__Stated exercise__.
Extract the rows from the line containing "Image resolution: width=873" through the line containing "(x=108, y=307)", both included, and reproduce them verbatim.

Dataset excerpt
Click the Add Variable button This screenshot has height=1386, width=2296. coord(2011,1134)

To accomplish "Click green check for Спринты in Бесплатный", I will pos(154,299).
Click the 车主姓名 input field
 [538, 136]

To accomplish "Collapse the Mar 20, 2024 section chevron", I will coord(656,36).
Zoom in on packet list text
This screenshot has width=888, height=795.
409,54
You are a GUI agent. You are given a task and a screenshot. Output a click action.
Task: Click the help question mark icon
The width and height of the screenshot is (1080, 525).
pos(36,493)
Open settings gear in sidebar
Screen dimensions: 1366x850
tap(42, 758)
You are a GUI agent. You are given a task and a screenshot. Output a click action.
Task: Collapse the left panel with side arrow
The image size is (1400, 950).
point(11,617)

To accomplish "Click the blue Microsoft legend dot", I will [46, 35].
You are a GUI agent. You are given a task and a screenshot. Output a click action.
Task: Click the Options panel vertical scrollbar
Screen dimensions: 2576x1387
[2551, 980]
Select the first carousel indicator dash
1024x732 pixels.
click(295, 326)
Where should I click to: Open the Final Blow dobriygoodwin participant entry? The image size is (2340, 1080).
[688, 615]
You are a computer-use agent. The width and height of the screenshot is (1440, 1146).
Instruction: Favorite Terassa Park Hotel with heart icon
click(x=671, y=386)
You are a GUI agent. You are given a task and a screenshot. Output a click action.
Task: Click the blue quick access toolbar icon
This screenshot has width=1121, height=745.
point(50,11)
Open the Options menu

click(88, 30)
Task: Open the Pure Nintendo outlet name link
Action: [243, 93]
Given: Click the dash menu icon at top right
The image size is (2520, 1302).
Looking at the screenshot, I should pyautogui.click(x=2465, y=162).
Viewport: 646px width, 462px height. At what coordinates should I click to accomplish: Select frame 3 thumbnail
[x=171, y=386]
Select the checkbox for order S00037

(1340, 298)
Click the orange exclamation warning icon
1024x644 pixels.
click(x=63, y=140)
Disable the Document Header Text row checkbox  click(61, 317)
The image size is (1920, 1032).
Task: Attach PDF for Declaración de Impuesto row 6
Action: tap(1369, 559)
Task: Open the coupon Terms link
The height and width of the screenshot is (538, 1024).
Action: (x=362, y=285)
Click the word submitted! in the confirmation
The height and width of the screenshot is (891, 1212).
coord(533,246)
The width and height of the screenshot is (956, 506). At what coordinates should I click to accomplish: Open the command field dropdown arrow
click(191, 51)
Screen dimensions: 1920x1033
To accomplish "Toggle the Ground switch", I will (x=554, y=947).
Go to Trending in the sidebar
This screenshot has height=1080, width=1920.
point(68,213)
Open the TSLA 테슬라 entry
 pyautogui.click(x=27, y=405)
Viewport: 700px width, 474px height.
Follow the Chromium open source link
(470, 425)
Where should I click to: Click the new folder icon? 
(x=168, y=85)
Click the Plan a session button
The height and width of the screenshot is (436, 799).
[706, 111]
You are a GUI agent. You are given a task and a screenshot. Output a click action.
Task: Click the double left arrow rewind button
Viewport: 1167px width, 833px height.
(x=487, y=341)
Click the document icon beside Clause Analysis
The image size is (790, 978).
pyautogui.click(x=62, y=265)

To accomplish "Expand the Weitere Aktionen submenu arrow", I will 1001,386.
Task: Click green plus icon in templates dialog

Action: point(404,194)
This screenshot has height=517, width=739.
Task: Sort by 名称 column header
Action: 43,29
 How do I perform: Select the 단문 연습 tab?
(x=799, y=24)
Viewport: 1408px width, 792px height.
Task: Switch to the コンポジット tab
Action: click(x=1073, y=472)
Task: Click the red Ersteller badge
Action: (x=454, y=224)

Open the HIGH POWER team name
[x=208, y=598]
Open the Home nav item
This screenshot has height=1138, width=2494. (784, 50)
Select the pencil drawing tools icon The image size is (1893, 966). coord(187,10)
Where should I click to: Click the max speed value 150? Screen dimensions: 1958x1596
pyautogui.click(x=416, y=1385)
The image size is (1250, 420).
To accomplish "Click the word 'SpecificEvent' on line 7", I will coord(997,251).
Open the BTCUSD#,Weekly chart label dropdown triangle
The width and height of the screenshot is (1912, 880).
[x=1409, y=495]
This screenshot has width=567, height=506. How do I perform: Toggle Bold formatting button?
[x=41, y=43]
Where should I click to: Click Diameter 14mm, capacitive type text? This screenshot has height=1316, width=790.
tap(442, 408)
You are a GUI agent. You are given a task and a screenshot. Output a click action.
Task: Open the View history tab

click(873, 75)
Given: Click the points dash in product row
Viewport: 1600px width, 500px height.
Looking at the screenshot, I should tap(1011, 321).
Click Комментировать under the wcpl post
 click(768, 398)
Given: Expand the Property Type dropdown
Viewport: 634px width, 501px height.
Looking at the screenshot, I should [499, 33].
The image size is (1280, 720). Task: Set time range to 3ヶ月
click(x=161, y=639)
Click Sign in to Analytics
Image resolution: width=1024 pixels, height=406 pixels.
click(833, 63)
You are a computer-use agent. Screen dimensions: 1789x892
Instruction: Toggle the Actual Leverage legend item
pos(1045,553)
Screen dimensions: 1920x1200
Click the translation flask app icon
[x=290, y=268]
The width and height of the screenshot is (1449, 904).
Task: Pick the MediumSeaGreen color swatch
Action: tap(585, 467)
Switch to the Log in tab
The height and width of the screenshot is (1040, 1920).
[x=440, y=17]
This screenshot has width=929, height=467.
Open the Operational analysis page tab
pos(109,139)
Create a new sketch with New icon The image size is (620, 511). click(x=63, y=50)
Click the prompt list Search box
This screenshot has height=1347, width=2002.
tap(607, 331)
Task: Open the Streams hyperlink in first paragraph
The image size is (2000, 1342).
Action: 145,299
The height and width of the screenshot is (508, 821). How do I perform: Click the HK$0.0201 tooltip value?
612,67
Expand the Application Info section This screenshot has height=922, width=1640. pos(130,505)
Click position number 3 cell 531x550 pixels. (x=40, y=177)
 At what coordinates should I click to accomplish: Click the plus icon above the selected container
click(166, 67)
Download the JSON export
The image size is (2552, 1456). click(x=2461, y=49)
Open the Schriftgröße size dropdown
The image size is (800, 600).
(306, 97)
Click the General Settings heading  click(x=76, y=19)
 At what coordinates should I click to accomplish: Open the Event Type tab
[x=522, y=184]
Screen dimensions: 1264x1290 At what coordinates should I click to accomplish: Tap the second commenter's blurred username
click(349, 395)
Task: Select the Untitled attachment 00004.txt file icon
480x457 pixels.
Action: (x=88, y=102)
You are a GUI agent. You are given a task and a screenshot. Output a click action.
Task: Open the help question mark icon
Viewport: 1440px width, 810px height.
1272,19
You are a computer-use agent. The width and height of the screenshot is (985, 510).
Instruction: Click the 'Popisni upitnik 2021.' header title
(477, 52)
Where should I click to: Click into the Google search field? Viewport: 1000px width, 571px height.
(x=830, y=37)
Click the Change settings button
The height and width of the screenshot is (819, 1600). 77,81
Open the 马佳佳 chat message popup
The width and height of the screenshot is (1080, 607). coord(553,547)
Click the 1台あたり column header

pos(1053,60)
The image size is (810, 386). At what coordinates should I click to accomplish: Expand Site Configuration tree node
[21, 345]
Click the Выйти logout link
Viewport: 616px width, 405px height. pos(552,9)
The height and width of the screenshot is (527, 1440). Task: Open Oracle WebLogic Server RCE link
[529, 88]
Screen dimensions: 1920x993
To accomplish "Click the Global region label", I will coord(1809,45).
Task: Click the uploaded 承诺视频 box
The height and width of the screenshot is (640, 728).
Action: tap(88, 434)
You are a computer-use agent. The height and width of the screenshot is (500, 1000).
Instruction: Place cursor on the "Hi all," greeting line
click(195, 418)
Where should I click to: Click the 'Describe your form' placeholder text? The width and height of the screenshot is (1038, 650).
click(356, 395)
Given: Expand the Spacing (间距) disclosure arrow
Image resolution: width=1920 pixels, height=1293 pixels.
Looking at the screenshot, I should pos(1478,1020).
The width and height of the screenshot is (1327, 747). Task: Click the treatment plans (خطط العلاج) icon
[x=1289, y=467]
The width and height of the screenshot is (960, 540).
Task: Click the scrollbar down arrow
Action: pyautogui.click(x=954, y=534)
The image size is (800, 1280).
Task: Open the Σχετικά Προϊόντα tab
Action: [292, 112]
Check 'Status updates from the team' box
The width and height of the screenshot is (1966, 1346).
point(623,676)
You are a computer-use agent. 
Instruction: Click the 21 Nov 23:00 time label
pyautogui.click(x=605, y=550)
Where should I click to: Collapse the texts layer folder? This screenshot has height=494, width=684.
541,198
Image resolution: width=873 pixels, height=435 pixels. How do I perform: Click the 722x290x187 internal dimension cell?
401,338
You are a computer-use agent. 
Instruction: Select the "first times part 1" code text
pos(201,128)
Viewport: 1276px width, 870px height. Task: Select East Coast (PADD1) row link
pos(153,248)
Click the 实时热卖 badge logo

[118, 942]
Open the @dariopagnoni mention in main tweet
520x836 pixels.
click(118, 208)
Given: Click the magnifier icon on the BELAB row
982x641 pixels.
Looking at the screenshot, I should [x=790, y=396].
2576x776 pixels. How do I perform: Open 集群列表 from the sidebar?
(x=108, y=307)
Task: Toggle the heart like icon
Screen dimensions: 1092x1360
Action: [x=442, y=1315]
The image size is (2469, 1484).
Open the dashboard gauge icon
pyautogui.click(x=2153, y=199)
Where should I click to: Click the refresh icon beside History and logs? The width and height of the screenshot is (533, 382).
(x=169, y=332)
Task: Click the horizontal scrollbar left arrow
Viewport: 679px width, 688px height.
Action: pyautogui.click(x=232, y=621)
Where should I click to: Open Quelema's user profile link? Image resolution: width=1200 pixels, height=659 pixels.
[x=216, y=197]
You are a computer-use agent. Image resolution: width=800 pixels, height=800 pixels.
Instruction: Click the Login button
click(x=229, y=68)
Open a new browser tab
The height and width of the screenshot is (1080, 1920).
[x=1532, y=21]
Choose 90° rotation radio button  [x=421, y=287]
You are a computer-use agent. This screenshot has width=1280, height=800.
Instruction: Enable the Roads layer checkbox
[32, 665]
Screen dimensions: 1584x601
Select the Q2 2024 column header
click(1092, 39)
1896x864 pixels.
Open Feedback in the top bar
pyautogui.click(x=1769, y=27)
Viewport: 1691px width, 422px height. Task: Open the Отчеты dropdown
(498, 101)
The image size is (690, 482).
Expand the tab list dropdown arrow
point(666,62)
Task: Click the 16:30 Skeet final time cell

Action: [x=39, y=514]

__The completed task__.
Image resolution: width=873 pixels, height=435 pixels. How do I perform: Click the 722x290x187 internal dimension cell?
401,338
You are a computer-use agent. 
Instruction: Select the "first times part 1" code text
pos(201,128)
Viewport: 1276px width, 870px height. Task: Select East Coast (PADD1) row link
pos(153,248)
Click the 实时热卖 badge logo

[118, 942]
Open the @dariopagnoni mention in main tweet
520x836 pixels.
click(118, 208)
Given: Click the magnifier icon on the BELAB row
982x641 pixels.
Looking at the screenshot, I should [x=790, y=396].
2576x776 pixels. How do I perform: Open 集群列表 from the sidebar?
(x=108, y=307)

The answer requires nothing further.